Sintomas que podem envolver os nervos
A deficiência de vitamina B12 pode causar anemia, mas também pode afetar os nervos antes de aparecerem alterações claras no hemograma. Por isso, sintomas neurológicos persistentes não devem ser ignorados.
- Formigamento nas mãos, pés ou pernas;
- Dormência, queimação ou sensação de choques;
- Fraqueza, desequilíbrio ou dificuldade para caminhar;
- Cansaço intenso, palidez, tontura ou falta de ar;
- Alterações de memória, humor ou concentração.
Esses sinais podem ter várias causas, como diabetes, problemas na tireoide, deficiência de outros nutrientes e neuropatias. Veja também quando investigar no conteúdo sobre falta de vitamina B12.

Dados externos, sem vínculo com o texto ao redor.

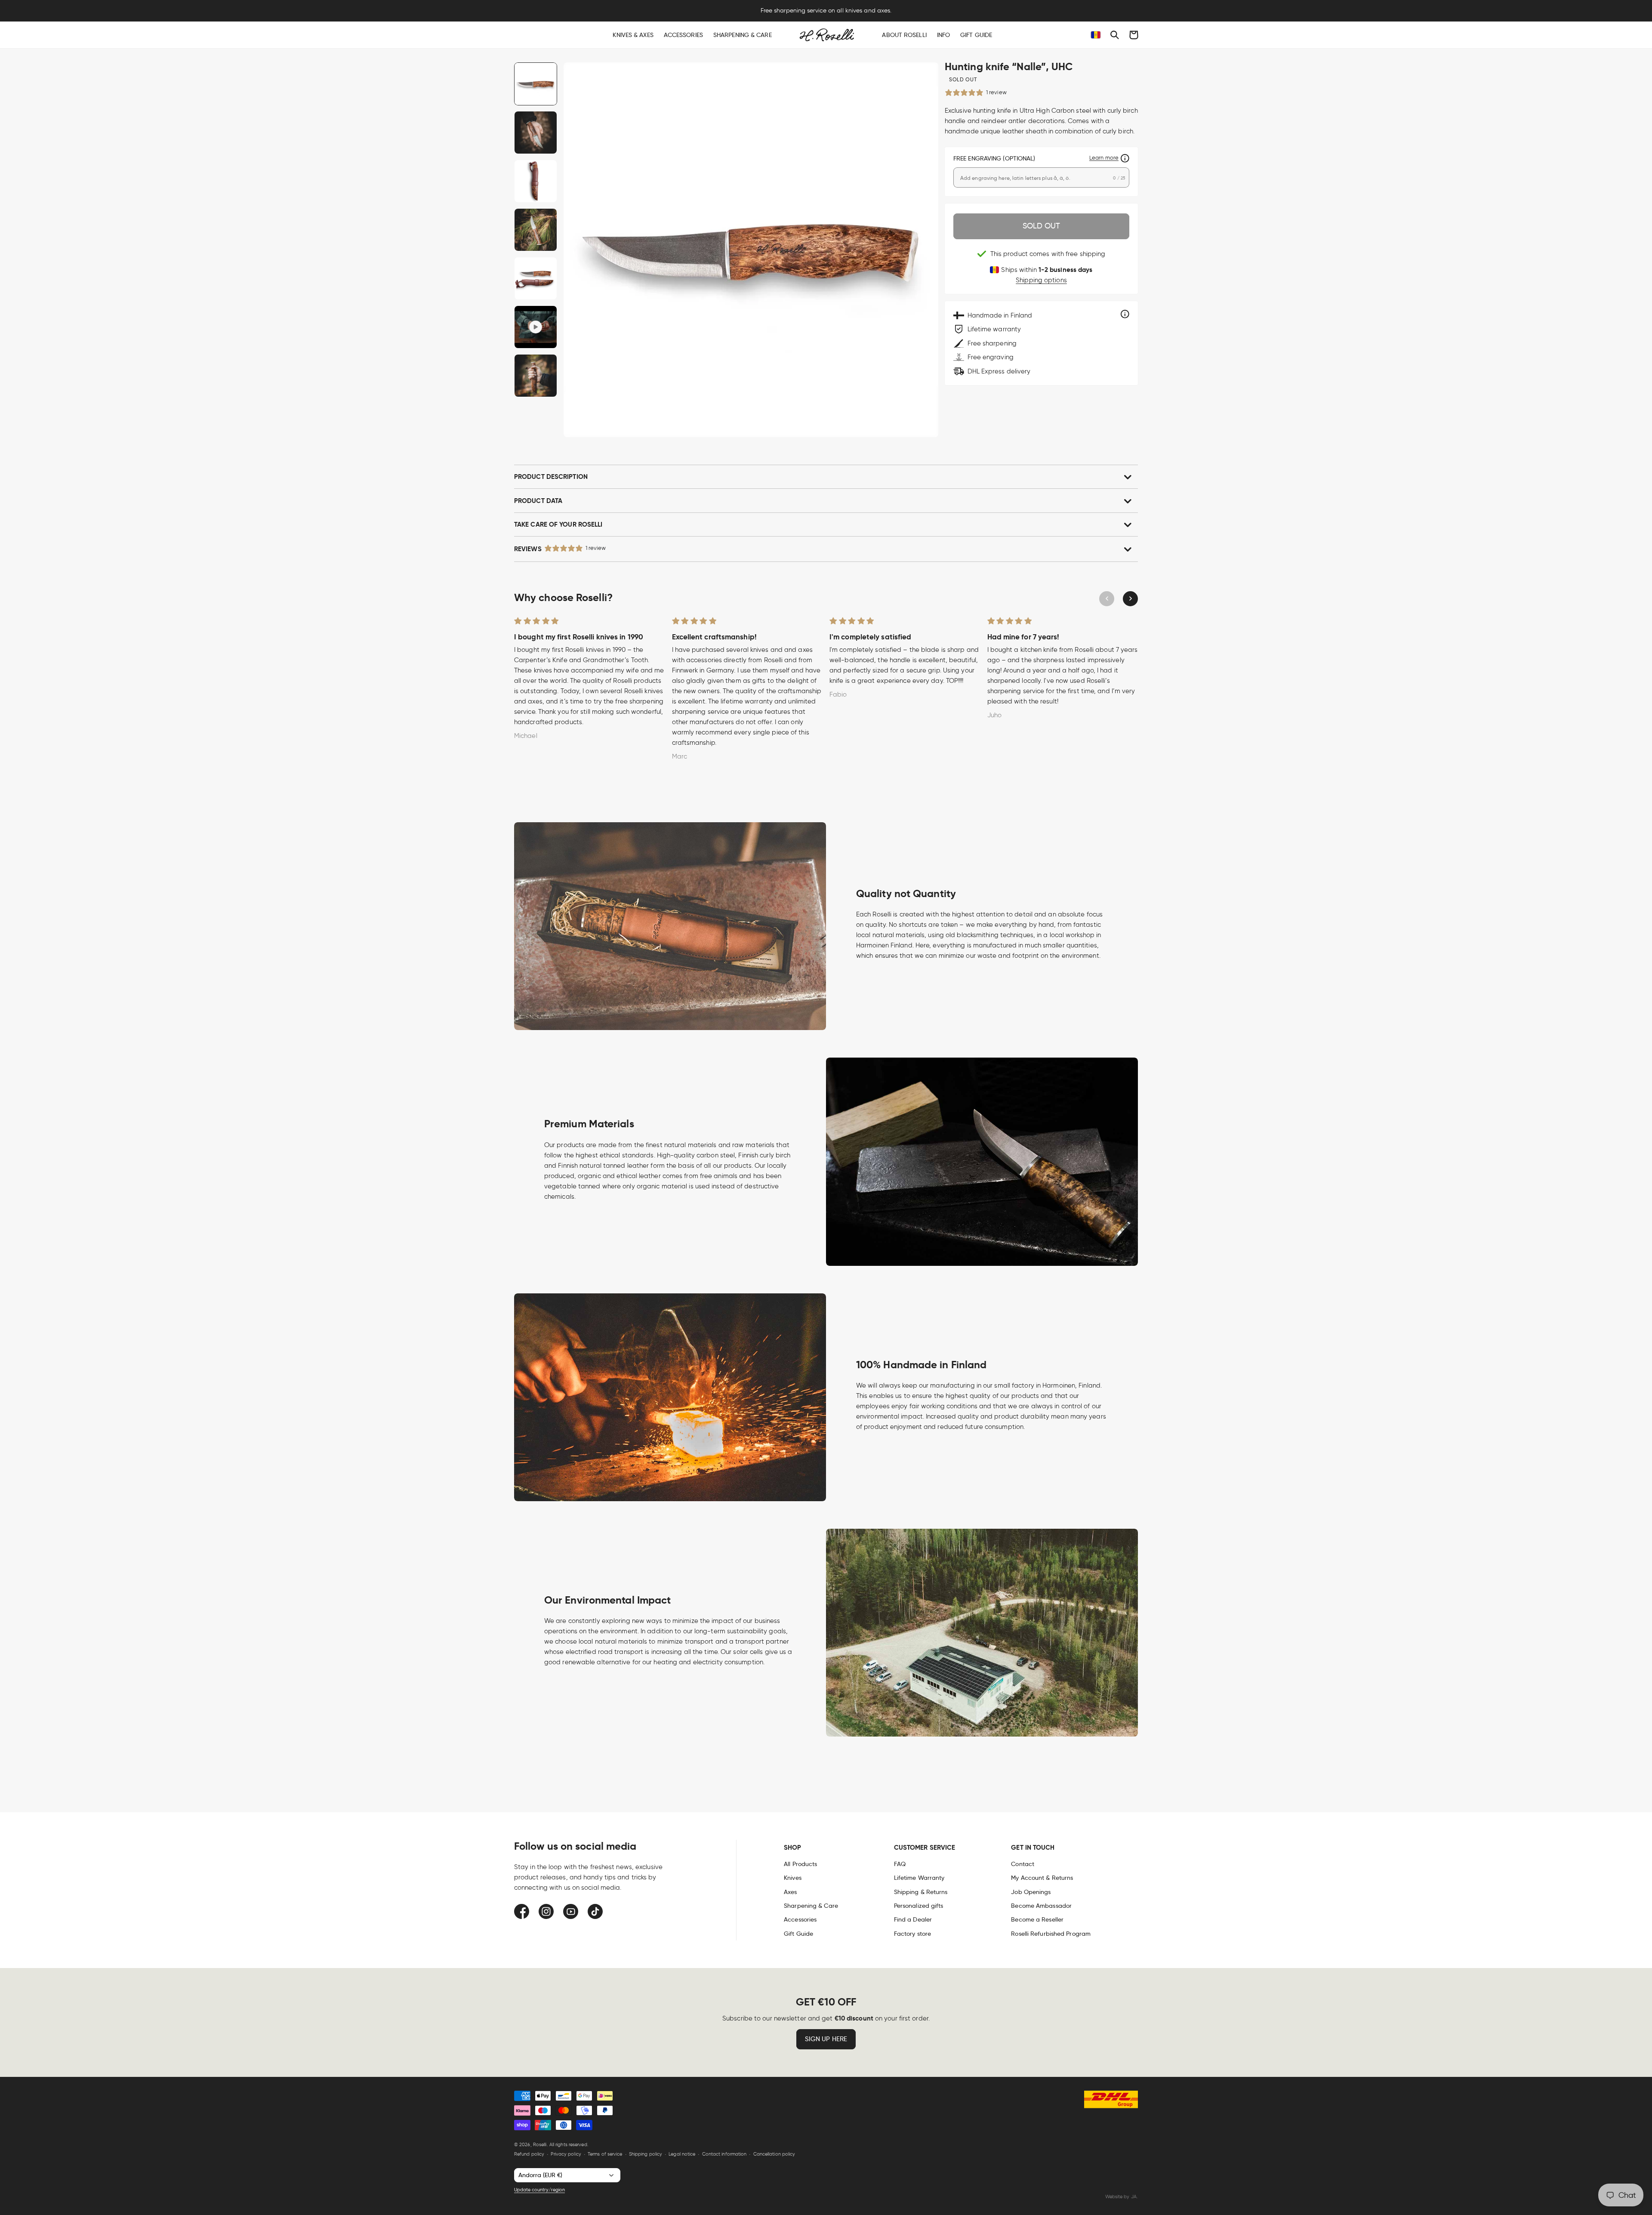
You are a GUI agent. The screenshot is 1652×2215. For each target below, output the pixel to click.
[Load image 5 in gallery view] (536, 278)
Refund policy (529, 2154)
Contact (1022, 1864)
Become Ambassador (1041, 1906)
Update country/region (539, 2190)
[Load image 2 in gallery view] (536, 132)
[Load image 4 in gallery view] (536, 230)
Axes (790, 1892)
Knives (792, 1878)
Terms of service (605, 2154)
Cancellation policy (774, 2154)
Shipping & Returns (921, 1892)
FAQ (900, 1864)
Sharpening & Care (811, 1906)
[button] (1114, 34)
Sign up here (826, 2039)
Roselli (540, 2144)
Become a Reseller (1037, 1919)
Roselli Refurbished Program (1051, 1933)
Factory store (912, 1933)
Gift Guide (798, 1933)
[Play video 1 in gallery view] (536, 327)
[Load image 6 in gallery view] (536, 376)
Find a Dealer (913, 1919)
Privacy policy (566, 2154)
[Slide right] (1130, 598)
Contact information (724, 2154)
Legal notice (682, 2154)
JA (1134, 2196)
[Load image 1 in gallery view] (536, 84)
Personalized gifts (918, 1906)
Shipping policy (646, 2154)
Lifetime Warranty (919, 1878)
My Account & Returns (1042, 1878)
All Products (800, 1864)
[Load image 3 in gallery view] (536, 181)
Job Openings (1031, 1892)
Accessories (800, 1919)
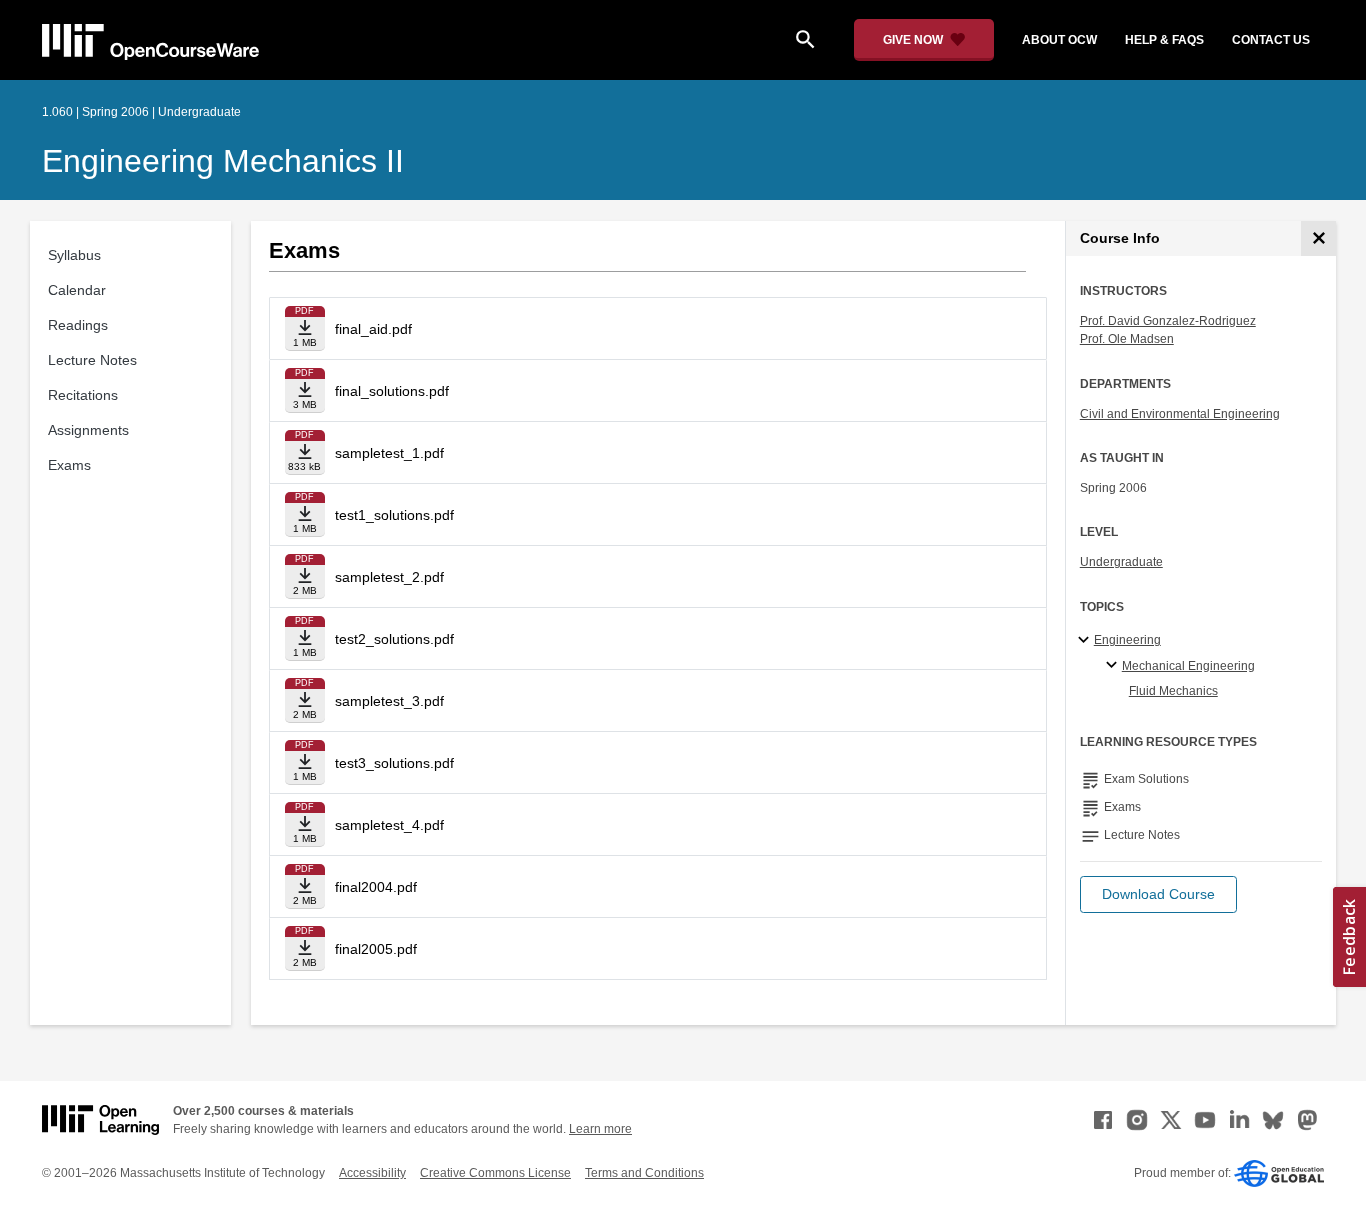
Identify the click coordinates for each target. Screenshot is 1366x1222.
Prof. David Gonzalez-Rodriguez (1168, 321)
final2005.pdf (376, 949)
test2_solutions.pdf (394, 639)
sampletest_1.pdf (389, 453)
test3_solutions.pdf (394, 763)
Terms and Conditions (644, 1173)
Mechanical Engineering (1188, 666)
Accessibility (372, 1173)
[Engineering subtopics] (1086, 641)
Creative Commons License (495, 1173)
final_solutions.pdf (392, 391)
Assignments (88, 430)
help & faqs (1164, 40)
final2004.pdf (376, 887)
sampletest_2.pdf (389, 577)
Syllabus (74, 255)
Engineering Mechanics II (223, 161)
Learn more (600, 1129)
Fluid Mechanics (1173, 691)
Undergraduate (1121, 562)
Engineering (1127, 640)
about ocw (1059, 40)
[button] (1158, 894)
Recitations (83, 395)
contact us (1271, 40)
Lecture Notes (92, 360)
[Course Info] (1318, 238)
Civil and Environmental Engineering (1180, 414)
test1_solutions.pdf (394, 515)
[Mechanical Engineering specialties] (1114, 666)
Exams (69, 465)
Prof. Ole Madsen (1127, 339)
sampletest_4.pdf (389, 825)
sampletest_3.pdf (389, 701)
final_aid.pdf (373, 329)
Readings (78, 325)
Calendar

O que diz um estudo científico
Segundo o estudo de coorte retrospectivo Association between proton pump inhibitor use and vitamin B12 deficiency, publicado na Annals of Saudi Medicine em 2026, adultos que usaram inibidores da bomba de prótons por 6 meses ou mais tiveram queda significativa nos níveis de vitamina B12.
O estudo avaliou 376 usuários desses medicamentos em centros de atenção primária em Riade, na Arábia Saudita. A deficiência de B12 aumentou de 8,2% para 12,2%, e sintomas neurológicos foram mais frequentes entre os pacientes que desenvolveram deficiência, reforçando a importância de monitoramento em pessoas de maior risco.
Quem deve conversar com o médico
A avaliação é especialmente importante quando o remédio para refluxo é usado por meses sem revisão da necessidade, dose ou duração. Em alguns casos, o tratamento continua indicado, mas com acompanhamento mais próximo.
- Pessoas com uso diário por mais de 6 meses;
- Idosos ou pessoas com dieta vegetariana estrita;
- Quem usa metformina ou outros remédios contínuos;
- Pessoas com cirurgia bariátrica ou doença intestinal;
- Quem apresenta formigamento, dormência ou cansaço persistente.
O médico pode solicitar hemograma, vitamina B12, ácido metilmalônico e homocisteína, conforme o caso. Também pode reavaliar se o remédio ainda é necessário ou se há alternativas para controlar o refluxo.

Como usar com mais segurança
Não suspenda remédios para refluxo por conta própria, principalmente se há esofagite, úlcera, sangramento digestivo ou indicação médica específica. A interrupção repentina pode piorar os sintomas e causar retorno intenso da azia.
Na prática, o cuidado mais seguro é revisar o tratamento periodicamente, ajustar hábitos que pioram o refluxo e investigar sintomas compatíveis com deficiência. A vitamina B12 baixa pode ser corrigida, mas quanto antes for identificada, menor o risco de sintomas persistentes nos nervos.
Este conteúdo é apenas informativo e não substitui a avaliação de um médico.